> [EXERCISE BRIEF]:
Every line of the listing that contains the word "computer" is to be copied out.

> [EXERCISE DATA]:
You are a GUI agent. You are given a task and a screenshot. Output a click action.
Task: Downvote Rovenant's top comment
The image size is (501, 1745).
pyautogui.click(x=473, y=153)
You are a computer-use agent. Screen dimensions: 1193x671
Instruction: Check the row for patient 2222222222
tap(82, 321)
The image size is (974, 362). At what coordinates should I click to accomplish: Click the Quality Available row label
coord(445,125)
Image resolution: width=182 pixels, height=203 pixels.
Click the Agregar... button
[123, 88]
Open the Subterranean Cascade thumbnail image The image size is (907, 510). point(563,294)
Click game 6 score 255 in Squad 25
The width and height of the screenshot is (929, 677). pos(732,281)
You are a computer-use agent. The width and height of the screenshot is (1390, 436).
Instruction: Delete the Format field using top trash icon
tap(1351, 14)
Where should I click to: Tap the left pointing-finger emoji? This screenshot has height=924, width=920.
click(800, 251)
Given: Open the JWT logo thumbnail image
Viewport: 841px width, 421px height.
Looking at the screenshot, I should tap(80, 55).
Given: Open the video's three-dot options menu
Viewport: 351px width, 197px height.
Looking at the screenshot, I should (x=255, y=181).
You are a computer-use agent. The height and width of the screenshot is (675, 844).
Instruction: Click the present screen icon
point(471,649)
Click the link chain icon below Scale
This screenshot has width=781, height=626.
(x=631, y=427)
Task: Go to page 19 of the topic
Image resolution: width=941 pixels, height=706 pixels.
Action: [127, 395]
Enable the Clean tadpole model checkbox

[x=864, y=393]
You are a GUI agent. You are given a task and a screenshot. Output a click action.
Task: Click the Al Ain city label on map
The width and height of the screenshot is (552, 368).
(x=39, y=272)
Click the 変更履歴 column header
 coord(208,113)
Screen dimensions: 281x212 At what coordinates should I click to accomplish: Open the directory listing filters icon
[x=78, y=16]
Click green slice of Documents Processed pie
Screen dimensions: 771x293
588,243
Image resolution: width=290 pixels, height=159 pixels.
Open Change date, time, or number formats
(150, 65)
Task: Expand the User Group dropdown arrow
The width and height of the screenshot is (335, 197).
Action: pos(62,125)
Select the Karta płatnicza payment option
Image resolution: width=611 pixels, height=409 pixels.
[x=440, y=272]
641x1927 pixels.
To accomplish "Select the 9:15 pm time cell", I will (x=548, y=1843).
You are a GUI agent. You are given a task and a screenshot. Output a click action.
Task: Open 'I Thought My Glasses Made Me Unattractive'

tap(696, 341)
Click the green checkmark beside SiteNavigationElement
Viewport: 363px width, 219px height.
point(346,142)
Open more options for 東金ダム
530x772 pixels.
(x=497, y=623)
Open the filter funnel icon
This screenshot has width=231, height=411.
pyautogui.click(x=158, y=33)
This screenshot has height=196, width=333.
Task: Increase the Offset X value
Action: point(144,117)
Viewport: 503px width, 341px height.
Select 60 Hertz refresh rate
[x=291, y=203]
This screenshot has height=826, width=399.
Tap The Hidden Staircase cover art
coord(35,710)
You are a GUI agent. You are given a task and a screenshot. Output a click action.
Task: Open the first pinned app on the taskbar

> [WRITTEN ANSWER]:
You are a computer-use agent. Screen dimensions: 1193x671
You are a computer-use agent. The width and height of the screenshot is (1390, 436).
You are a computer-use agent. The height and width of the screenshot is (675, 844).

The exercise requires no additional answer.